For the first few hundred thousand years after the big bang it was too hot for electrically neutral atoms to exist. The Universe was filled with a soup of particles, electrons, protons, neutrons, neutrinos, and photons. The photons were constantly interacting with the charged particles, the electrons and protons. This scattering, the photon's transformations of energy related to interactions with charged particles, provided the mechanism by which the Universe attained thermal equilibrium (uniform temperature). The photon energies obeyed a black body distribution, reflecting the temperature of the Universe.
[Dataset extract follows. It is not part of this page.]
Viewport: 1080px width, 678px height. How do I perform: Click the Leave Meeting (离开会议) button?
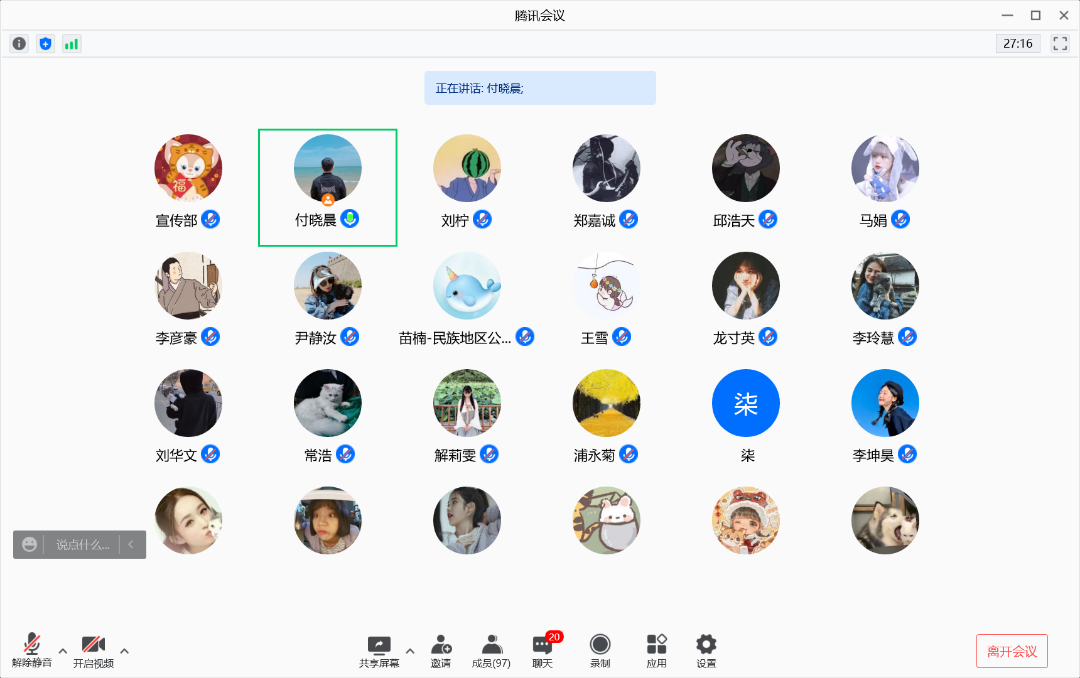[1011, 651]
The Universe, however, was expanding, and thus cooling down. At some point (anywhere from 300,000 to 700,000 years after the bang, depending upon the details of the model), neutral atoms formed, which do not interact with the now free-streaming photons. The universe became transparent. The CMBR photons have not interacted with matter since that time, and thus provide a picture of the early Universe. The expansion of the Universe, the stretching of space-time, stretches the wavelengths of the CMBR photons and the black body photon distribution is red shifted as the Universe cools to yield its present temperature (which has been measured at all wavelengths and to great accuracy) of 2.73K.
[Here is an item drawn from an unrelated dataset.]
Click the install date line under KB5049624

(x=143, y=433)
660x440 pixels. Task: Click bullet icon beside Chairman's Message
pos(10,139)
The CMBR is, however, not perfectly uniform. One region of the sky is slightly hotter, while the diametrically opposed point is cooler. This dipole anisotropy reflects Earth's motion through the CMBR (in the general direction of the constellation Hydra) with a speed of about 550 km/s. High precision experiments performed by Earth-orbiting satellites and balloon-borne instruments have detected very tiny random fluctuations in temperature, which mirror density inhomogeneities in the early Universe. These regions of higher than average density seem to be about the size needed to seed structure, galaxy and galactic cluster formation, resulting in the clumpy universe observed today.